Lately this blog has had a lot of descriptive posts about my life but not much that stretches my R abilities. Later this year my organization is holding its research day, so I decided to start practicing on a dataset that I last used about 7 years ago. The California Health Interview Survey is a survey of households that is weighted to be representative of the non-institutionalized population of California. This dataset has a few wrinkles in it that require a higher level of R programming so I thought I would try to stretch my rusty skills a little.
library(dplyr)
##
## Attaching package: 'dplyr'
## The following objects are masked from 'package:stats':
##
## filter, lag
## The following objects are masked from 'package:base':
##
## intersect, setdiff, setequal, union
library(survey)
## Loading required package: grid
## Loading required package: Matrix
## Loading required package: survival
##
## Attaching package: 'survey'
## The following object is masked from 'package:graphics':
##
## dotchart
library(foreign)
Fortunately when I last used this dataset in 2013, I had commented my code pretty well so I was able to remember how to load in the Stata file.
chis <- read.dta("/Users/mching/Dropbox/Mike/CHIS18/CHILD.dta",
convert.dates = TRUE, convert.factors = TRUE,
missing.type = TRUE, convert.underscore = TRUE,
warn.missing.labels = FALSE)
Unweighted Data
Here’s what the data dictionary said about a variable documenting children who needed dental care in the last year.
Frequency | % | ||
---|---|---|---|
-1 | Inapplicable | 58 | 3.66 |
1 | Yes | 67 | 4.22 |
2 | No | 1461 | 92.12 |
And here’s what the dataset I loaded had to say about this variable.
table(chis$cb27)
##
## NOT ASCERTAINED DON'T KNOW
## 0 0
## REFUSED ADULT/HOUSEHOLD INFO NOT COLLECTED
## 0 0
## PROXY SKIPPED INAPPLICABLE
## 0 58
## YES NO
## 67 1461
round(prop.table(table(chis$cb27))*100, 2)
##
## NOT ASCERTAINED DON'T KNOW
## 0.00 0.00
## REFUSED ADULT/HOUSEHOLD INFO NOT COLLECTED
## 0.00 0.00
## PROXY SKIPPED INAPPLICABLE
## 0.00 3.66
## YES NO
## 4.22 92.12
As you can see from above, the unweighted data were the same as in the data dictionary.
Weighted Data
In the survey package you have to create a survey object that can be used to run the survey methods. Code for creating the survey object was nodified from AJ Damico’s Analyze Survey Data for Free website.
chis_design <-
svrepdesign(
data = chis ,
weights = ~ rakedw0 ,
repweights = "rakedw[1-9]" ,
type = "other" ,
scale = 1 ,
rscales = 1 ,
mse = TRUE
)
I generated a quick table to see if the survey method for calculating the population estimates worked.

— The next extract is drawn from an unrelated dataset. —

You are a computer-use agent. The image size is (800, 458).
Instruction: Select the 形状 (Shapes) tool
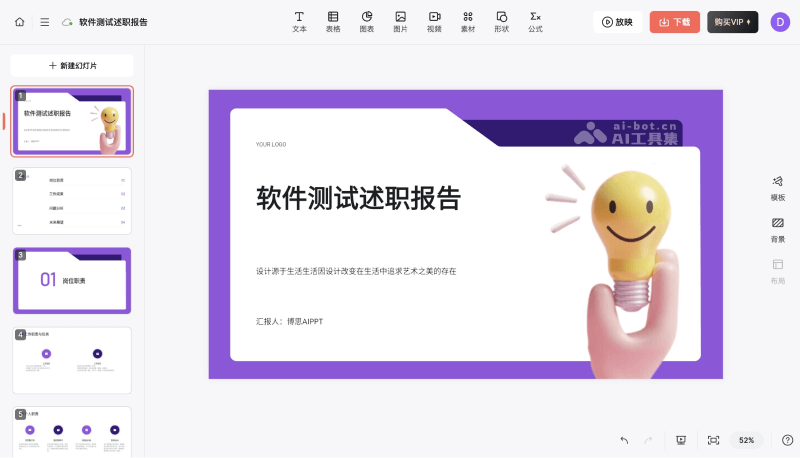(501, 21)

round(svytable(~cb27, chis_design), -3)
## cb27
## NOT ASCERTAINED DON'T KNOW
## 0 0
## REFUSED ADULT/HOUSEHOLD INFO NOT COLLECTED
## 0 0
## PROXY SKIPPED INAPPLICABLE
## 0 321000
## YES NO
## 247000 5477000
I checked it against AskCHIS, the web interface to the CHIS dataset. Here’s what it returned for this variable:
Needed Dental Care | Percentage | Confidence Interval (95%) | Population |
---|---|---|---|
Needed dental care | 4.3% | 2.5 - 6.2 | 247,000 |
Did not need dental care | 95.7% | 93.8 - 97.5 | 5,477,000 |
Total | 100.0% | - | 5,724,000 |
The estimated population number of children who needed/didn’t neet care was exactly the same as what I calculated. The ratios were not the same because of all the inapplicable results.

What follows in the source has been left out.